In conventional digital hardware, computing prediction error requires subtraction and multiplication. SC-NeuroCore eliminates both by exploiting stochastic bitstream properties.

The SC Insight

Two stochastic bitstreams $a$ and $b$ encoding probabilities $p_a$ and $p_b$:

  • $\text{XOR}(a, b)$ produces a bitstream encoding $|p_a - p_b|$ (approximately)
  • $\text{popcount}(\text{XOR}(a, b)) / L$ gives the Hamming distance $\approx |p_a - p_b|$

XOR IS subtraction in the stochastic domain.
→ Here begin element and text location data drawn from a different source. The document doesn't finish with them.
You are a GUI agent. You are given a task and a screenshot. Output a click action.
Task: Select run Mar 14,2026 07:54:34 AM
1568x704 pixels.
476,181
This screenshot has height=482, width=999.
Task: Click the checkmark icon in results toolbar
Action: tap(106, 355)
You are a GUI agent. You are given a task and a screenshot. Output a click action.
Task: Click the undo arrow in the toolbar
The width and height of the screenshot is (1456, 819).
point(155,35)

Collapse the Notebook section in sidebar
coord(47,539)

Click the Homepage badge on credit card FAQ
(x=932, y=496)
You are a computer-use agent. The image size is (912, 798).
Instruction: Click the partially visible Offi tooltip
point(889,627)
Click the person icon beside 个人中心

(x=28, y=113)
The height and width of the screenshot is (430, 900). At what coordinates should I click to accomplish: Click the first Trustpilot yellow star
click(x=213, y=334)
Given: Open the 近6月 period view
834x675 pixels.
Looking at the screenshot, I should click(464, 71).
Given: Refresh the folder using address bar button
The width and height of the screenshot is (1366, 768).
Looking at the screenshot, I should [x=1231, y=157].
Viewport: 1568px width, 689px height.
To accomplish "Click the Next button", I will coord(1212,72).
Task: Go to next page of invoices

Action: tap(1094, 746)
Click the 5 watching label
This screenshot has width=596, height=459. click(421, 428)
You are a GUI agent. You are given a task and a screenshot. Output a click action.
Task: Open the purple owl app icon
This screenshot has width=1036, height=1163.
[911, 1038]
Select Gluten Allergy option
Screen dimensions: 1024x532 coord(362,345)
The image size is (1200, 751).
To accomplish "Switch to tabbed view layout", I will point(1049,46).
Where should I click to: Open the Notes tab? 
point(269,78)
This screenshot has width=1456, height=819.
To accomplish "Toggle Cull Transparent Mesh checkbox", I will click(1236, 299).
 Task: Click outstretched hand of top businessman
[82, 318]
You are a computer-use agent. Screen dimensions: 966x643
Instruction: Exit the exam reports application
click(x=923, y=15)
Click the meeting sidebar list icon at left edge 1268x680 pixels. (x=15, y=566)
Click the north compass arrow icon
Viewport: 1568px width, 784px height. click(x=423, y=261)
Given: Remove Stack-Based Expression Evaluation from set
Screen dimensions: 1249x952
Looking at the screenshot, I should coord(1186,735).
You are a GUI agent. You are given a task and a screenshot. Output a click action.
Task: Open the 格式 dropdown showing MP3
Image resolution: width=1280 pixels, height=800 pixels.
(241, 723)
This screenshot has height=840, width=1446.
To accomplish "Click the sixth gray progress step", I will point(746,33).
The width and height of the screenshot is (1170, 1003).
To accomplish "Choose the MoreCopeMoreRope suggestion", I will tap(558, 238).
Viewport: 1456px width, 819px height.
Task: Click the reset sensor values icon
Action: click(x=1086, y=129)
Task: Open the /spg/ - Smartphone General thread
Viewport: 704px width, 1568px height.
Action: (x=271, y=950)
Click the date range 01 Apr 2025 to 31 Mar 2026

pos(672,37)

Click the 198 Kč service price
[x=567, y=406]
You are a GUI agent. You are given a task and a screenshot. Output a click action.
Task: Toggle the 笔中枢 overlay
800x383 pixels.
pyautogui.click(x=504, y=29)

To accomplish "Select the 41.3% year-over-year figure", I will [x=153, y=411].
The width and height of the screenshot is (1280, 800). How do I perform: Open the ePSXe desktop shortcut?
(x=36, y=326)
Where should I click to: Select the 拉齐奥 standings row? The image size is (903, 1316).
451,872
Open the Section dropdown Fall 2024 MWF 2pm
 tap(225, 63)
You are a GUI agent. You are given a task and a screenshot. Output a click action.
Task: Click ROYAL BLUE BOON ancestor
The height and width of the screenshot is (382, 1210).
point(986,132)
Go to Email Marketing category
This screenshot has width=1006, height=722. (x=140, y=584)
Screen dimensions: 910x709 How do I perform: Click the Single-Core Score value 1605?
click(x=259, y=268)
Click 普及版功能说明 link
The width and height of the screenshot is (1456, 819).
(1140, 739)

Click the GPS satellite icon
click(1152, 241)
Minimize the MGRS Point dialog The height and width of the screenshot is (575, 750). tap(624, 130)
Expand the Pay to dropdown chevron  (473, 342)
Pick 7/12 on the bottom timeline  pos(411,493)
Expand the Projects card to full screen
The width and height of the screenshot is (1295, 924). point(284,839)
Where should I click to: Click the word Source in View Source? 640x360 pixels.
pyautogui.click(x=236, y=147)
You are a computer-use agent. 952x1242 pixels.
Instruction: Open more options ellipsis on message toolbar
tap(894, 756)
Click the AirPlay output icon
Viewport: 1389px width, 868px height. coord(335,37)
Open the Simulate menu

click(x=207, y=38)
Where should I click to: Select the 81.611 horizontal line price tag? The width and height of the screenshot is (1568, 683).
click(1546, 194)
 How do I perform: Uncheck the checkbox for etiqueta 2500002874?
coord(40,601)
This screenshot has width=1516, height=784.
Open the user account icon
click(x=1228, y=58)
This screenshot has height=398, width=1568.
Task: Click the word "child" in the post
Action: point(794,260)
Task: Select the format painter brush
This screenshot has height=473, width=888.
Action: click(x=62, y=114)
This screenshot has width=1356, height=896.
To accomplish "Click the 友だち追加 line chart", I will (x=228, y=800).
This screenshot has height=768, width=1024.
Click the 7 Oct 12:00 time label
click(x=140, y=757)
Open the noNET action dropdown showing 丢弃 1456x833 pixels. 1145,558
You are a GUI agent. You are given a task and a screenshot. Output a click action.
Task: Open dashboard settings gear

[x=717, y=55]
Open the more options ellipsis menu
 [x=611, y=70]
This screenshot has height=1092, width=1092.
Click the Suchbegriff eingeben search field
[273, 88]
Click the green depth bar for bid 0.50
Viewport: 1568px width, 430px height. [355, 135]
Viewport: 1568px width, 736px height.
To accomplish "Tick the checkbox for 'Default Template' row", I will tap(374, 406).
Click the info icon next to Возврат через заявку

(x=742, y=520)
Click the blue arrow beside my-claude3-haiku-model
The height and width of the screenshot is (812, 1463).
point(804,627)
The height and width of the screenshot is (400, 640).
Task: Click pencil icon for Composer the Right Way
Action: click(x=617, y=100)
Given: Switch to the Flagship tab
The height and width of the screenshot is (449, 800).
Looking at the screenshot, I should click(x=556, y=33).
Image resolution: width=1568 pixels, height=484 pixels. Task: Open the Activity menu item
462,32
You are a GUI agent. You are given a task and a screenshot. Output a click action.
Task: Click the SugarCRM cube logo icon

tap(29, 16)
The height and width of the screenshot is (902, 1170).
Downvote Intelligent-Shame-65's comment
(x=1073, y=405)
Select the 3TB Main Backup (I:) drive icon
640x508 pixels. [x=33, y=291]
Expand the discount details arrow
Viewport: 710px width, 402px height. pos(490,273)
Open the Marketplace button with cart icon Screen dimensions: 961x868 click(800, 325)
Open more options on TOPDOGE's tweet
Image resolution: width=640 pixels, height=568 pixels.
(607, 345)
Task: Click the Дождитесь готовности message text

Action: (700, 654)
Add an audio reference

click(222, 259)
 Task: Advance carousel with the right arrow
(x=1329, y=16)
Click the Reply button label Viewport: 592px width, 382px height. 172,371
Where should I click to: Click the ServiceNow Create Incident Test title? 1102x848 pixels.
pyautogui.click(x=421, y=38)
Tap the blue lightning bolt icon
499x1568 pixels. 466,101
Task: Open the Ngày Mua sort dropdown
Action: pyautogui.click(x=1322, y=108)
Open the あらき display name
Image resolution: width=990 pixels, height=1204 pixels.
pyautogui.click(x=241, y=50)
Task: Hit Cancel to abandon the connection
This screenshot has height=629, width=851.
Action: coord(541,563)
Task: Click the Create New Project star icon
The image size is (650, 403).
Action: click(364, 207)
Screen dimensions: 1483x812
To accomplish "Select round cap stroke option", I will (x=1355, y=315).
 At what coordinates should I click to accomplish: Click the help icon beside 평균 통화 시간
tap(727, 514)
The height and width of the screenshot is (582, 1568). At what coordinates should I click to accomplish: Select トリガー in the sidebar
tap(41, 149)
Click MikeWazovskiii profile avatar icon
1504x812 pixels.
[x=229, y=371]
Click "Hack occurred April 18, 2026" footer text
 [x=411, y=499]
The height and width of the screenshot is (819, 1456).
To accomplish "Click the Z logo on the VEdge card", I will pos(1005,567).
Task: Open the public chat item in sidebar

One gate per bit, no carry chain, no DSP block, no multiplier.

1. Basic Usage

from sc_neurocore.layers.predictive_coding import PredictiveCodingSCLayer

layer = PredictiveCodingSCLayer(
    n_inputs=4,
    n_neurons=2,
    length=512,
    lr=0.1,
    seed=42,
)

# Train on a repeated pattern
errors = []
for epoch in range(30):
    result = layer.forward([0.3, 0.7, 0.5, 0.9])
    errors.append(result['prediction_error'])
    if epoch % 5 == 0:
        print(f"Epoch {epoch:2d}: error = {result['prediction_error']:.4f}")

# Error decreases as the layer learns to predict the input
print(f"Initial error: {errors[0]:.4f}")
print(f"Final error:   {errors[-1]:.4f}")
print(f"Reduction:     {(1 - errors[-1]/errors[0])*100:.0f}%")

2. Novelty Detection

After learning a pattern, novel inputs produce high prediction error:

layer = PredictiveCodingSCLayer(n_inputs=3, n_neurons=2, length=512, lr=0.2, seed=42)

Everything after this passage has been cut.